Im Wochenabschnitt Wajigasch lesen wir, wie Josef seine Identität gegenüber seinen Brüdern enthüllt und sie bittet, ihren Vater Jaakow nach Ägypten zu bringen. Die ganze Geschichte von Josef und seinen Brüdern wirft eine nahe liegende Frage auf: Josef war 17, als er in die Sklaverei verkauft wurde. Gewiss, er lebte seit 13 Jahren in Ägypten, aber 17 Jahre sind dennoch eine lange Zeit. Warum also erkannten ihn seine Brüder nicht, obwohl sie so lange mit ihm zusammen gelebt hatten? Raschi erklärt, dass Josef in Ägypten erwachsen geworden sei und nun einen Bart getragen habe. Aber ist das ein ausreichender Grund, ihn nicht zu erkennen?

Um dieses Rätsel zu lösen, müssen wir den spirituellen Unterschied zwischen Josef und seinen Brüdern berücksichtigen. Seine Brüder waren Hirten wie Awraham, Jizchak und Jaakow. Warum wählten sie diesen Beruf? Weil sie beim Hüten der Schafe nicht ständig aktiv sein mussten und nicht von schwierigen persönlichen Beziehungen abgelenkt wurden. Sie verbrachten viel Zeit auf den Feldern und hatten reichlich Muße für die Kontemplation.
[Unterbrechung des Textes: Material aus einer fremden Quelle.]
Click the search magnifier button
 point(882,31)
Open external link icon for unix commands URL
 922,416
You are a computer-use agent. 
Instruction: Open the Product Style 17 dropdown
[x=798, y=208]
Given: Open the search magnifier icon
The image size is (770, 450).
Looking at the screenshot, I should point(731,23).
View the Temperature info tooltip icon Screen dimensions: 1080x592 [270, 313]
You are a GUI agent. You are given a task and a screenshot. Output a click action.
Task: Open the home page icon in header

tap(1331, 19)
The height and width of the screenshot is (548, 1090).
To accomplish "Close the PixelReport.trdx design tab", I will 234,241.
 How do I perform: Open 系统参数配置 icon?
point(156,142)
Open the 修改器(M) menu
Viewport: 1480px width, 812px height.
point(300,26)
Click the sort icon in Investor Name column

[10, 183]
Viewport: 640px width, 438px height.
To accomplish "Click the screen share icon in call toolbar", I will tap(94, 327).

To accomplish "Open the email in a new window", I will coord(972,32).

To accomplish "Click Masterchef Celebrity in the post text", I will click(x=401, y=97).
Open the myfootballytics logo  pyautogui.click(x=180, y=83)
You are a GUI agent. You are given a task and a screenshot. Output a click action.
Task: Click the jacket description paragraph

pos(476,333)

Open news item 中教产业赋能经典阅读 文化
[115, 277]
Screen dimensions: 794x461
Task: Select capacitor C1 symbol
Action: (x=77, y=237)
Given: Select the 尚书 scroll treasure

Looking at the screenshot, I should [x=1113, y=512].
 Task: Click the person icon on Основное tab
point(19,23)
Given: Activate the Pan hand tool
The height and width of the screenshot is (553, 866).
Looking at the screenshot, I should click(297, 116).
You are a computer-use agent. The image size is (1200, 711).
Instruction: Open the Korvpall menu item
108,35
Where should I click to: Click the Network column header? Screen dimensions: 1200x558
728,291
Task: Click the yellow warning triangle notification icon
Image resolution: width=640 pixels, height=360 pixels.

Dort blieben sie mit dem Spirituellen in Kontakt.

Allerdings wussten die Brüder, dass auch Josef spirituell gesinnt war, sogar mehr als sie. Jaakow hatte sich nicht ohne Grund besonders intensiv um ihn gekümmert. Als sie nun einen Mann trafen, der die gesamte Wirtschaft Ägyptens lenkte, schlossen sie daraus, dass er nicht Josef sein konnte. Josef so beschäftigt mit materiellen Dingen, mit Käufen und Verkäufen? Unmöglich!

In der Tat: Wie konnte das sein? Hatte Josef seine Spiritualität geopfert, um Vizekönig von Ägypten zu werden? Der Chassidismus verneint das. Im Gegenteil – Josef handelte so, weil er spirituell hoch entwickelt war!

Es gibt Menschen, denen das Spirituelle wichtiger ist als das Materielle. Sie betrachten beides als Gegensätze und entscheiden sich für das Spirituelle. Aber es gibt auch einige wenige, deren spirituelle Bewusstheit besonders groß ist. Sie verstehen, dass das G–ttliche auch die materielle Ebene einschließt und dass kein Wesen von G–tt getrennt ist. Das bedeuten die Worte „G–tt ist einer“ im Schma Jisrael. Sie sagen uns nicht nur, dass es lediglich einen G–tt gibt, sondern auch, dass alles mit ihm eins ist.

Auf dieser hohen spirituellen Ebene befand sich Josef. Er sah keinen Grund, sich vom Materiellen abzuwenden, um spirituell zu sein. Da er G–tt voll und ganz ergeben war, war er nie von ihm getrennt, nicht einmal wenn er sich mit weltlichen Dingen befasste. Obwohl er in der Welt aktiv war, konnte nichts seine spirituelle Bewusstheit erschüttern.